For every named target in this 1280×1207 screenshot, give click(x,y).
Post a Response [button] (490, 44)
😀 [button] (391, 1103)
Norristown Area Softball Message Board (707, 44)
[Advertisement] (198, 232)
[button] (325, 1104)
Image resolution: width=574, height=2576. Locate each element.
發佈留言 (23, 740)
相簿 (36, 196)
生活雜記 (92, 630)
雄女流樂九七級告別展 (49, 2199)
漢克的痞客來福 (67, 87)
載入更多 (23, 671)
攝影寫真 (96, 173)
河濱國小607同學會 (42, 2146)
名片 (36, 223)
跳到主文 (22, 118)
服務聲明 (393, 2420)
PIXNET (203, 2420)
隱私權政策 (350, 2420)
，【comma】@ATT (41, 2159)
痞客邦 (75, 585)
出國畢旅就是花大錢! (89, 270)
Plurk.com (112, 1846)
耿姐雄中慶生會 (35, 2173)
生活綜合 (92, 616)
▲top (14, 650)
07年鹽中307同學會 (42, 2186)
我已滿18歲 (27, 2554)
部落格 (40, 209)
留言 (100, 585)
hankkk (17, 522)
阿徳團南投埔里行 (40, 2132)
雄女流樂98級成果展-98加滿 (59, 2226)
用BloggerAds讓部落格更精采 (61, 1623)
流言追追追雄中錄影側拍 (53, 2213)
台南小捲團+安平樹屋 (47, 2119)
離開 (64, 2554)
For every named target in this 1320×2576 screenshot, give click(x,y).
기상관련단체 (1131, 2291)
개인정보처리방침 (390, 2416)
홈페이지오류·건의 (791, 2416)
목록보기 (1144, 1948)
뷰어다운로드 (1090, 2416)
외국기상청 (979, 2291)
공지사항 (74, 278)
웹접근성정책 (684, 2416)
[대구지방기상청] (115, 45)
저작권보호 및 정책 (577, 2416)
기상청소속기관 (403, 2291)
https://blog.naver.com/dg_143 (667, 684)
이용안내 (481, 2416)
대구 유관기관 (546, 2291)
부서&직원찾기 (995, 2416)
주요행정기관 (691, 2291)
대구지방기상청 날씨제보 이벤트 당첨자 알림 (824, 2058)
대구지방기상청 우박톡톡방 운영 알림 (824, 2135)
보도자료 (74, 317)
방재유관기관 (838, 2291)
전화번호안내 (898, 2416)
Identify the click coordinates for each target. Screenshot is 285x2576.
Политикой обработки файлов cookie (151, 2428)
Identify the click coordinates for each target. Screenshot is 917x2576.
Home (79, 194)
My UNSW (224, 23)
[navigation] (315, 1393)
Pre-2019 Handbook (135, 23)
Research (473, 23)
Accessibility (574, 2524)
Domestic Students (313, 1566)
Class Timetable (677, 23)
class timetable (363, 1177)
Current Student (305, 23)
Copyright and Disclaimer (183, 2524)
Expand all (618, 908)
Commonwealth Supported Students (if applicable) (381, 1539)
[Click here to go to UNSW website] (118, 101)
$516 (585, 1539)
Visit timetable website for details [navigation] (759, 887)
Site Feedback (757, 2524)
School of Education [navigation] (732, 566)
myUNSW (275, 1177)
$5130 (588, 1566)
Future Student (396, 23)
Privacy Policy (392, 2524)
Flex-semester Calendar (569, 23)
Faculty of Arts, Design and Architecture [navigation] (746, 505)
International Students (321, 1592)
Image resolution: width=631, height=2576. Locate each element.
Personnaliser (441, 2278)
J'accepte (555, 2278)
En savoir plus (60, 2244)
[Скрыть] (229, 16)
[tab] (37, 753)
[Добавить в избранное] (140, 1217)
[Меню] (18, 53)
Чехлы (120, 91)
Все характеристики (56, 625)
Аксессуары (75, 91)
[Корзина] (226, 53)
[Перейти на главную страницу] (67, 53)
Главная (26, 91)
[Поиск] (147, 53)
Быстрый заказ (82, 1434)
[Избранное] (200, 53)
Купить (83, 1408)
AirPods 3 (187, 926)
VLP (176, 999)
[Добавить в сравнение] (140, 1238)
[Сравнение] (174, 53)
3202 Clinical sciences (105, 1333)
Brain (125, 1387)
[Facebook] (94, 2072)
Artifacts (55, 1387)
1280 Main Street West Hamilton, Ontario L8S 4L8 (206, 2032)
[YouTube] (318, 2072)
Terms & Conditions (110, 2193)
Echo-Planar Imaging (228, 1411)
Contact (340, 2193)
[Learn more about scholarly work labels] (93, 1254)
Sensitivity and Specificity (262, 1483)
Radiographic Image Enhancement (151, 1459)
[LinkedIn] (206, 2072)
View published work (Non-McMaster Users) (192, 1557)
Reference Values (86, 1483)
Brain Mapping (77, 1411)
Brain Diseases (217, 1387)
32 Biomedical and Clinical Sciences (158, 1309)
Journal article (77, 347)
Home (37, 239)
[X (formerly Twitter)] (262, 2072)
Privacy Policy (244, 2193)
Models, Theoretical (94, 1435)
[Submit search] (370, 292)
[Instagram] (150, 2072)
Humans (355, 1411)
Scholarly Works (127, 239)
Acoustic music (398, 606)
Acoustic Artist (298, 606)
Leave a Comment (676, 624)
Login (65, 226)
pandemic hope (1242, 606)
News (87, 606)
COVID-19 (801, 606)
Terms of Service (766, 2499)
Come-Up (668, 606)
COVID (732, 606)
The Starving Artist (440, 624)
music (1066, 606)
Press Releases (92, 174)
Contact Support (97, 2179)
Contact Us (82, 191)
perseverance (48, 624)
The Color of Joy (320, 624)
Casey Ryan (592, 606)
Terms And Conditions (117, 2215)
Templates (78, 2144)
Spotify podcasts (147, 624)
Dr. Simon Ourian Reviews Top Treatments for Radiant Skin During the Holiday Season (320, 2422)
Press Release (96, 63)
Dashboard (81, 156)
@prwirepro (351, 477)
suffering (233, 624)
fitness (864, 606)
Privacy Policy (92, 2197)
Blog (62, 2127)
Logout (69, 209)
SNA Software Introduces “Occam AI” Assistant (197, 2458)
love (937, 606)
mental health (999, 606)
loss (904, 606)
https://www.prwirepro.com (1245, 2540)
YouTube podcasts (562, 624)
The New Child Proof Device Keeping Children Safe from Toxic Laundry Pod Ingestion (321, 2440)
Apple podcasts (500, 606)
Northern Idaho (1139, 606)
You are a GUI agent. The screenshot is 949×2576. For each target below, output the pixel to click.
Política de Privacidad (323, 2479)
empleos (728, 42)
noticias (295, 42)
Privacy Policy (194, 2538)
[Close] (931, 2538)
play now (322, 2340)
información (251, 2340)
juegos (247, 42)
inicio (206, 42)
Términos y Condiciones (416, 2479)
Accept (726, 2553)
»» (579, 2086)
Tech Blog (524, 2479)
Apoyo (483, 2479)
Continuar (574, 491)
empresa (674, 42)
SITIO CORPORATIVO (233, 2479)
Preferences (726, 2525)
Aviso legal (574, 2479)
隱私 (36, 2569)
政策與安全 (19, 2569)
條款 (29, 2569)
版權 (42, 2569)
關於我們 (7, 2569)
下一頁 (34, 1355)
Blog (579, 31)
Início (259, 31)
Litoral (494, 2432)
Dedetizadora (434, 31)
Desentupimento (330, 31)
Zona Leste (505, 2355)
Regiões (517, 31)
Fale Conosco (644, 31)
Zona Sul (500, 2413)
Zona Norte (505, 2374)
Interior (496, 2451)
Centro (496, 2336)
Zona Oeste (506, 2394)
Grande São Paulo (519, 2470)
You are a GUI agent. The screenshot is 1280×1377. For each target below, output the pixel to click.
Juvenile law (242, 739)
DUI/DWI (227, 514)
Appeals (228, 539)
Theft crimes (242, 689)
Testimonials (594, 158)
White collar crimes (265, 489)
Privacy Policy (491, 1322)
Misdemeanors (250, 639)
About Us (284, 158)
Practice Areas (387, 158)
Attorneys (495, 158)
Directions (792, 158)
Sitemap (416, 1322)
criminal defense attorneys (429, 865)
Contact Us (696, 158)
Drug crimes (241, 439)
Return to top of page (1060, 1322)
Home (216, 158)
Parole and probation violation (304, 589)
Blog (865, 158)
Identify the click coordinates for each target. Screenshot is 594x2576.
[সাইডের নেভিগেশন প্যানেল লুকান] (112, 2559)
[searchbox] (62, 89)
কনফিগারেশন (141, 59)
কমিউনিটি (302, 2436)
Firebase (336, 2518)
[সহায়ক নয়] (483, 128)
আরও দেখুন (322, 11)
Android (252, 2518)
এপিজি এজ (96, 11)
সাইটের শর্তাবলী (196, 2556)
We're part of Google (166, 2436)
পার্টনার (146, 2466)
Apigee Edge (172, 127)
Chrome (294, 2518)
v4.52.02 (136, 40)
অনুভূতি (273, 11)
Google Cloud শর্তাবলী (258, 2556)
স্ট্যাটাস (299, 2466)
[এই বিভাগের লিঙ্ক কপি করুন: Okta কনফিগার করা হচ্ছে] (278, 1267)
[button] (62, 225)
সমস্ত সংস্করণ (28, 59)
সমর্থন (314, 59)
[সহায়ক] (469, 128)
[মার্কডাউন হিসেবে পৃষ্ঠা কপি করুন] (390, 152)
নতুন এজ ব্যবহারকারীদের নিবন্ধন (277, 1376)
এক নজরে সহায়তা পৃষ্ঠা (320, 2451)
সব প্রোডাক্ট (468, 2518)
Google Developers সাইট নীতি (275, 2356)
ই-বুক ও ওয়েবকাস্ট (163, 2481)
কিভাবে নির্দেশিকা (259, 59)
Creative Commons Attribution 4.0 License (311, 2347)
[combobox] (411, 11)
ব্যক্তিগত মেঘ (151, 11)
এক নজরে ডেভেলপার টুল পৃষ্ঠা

### PROBLEM
Using the data above, reproduce exactly the lines from the line that contains "Brain Diseases (217, 1387)" through the line that contains "Acoustic music (398, 606)", including both.

### ANSWER BELOW
Brain Diseases (217, 1387)
32 Biomedical and Clinical Sciences (158, 1309)
Journal article (77, 347)
Home (37, 239)
[X (formerly Twitter)] (262, 2072)
Privacy Policy (244, 2193)
Models, Theoretical (94, 1435)
[Submit search] (370, 292)
[Instagram] (150, 2072)
Humans (355, 1411)
Scholarly Works (127, 239)
Acoustic music (398, 606)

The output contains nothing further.